_What to produce:_ Your job with the data below is to output exactly the lines from the one holding "The width and" down to the one holding "Given: Click the image file path field", both included, and no others.

_Dataset records:_

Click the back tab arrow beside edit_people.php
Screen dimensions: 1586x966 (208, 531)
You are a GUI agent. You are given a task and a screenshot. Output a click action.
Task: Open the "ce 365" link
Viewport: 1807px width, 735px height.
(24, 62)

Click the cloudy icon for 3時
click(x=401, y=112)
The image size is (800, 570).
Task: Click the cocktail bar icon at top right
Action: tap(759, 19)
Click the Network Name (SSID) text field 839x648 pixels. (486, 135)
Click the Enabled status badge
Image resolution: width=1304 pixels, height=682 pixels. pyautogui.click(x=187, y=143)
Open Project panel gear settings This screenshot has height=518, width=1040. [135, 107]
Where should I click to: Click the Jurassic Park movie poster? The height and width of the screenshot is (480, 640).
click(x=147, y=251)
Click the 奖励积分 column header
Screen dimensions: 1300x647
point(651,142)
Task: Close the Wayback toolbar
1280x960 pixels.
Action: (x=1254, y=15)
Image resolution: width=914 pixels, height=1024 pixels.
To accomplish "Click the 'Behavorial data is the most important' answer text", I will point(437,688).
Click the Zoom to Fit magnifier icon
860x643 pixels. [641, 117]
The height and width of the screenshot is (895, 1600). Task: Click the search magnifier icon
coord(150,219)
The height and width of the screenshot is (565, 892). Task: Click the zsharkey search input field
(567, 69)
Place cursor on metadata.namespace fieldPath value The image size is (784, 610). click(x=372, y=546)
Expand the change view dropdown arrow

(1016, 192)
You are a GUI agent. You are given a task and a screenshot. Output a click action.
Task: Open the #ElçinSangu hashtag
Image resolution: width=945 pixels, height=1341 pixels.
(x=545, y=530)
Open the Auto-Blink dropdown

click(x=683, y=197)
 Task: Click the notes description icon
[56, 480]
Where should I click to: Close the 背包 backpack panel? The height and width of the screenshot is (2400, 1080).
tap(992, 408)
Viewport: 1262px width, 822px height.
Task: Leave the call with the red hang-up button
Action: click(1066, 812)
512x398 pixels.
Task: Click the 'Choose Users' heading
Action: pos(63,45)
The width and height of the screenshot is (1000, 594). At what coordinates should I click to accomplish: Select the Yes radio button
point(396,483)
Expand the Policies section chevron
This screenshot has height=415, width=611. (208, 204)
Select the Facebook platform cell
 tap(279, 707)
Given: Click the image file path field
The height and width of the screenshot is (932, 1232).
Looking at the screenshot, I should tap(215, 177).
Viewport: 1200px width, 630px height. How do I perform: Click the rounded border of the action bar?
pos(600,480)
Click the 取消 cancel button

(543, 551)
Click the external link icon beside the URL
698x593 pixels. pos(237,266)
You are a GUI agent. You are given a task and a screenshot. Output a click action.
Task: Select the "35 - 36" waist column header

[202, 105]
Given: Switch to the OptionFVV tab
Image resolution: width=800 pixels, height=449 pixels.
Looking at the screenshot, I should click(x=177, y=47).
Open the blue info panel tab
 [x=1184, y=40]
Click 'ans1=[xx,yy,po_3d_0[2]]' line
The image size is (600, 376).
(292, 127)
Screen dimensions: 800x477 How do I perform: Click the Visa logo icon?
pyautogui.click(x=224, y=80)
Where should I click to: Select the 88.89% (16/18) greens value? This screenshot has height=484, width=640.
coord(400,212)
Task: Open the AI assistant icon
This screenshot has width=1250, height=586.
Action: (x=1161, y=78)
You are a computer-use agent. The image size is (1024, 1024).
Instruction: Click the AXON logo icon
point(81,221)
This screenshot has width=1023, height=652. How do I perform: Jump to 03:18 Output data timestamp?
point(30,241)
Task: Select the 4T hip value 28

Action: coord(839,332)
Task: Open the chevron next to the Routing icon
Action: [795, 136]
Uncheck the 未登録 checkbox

_Worked solution:_
The width and height of the screenshot is (1000, 594). At what coordinates should I click to accomplish: Select the Yes radio button
point(396,483)
Expand the Policies section chevron
This screenshot has height=415, width=611. (208, 204)
Select the Facebook platform cell
 tap(279, 707)
Given: Click the image file path field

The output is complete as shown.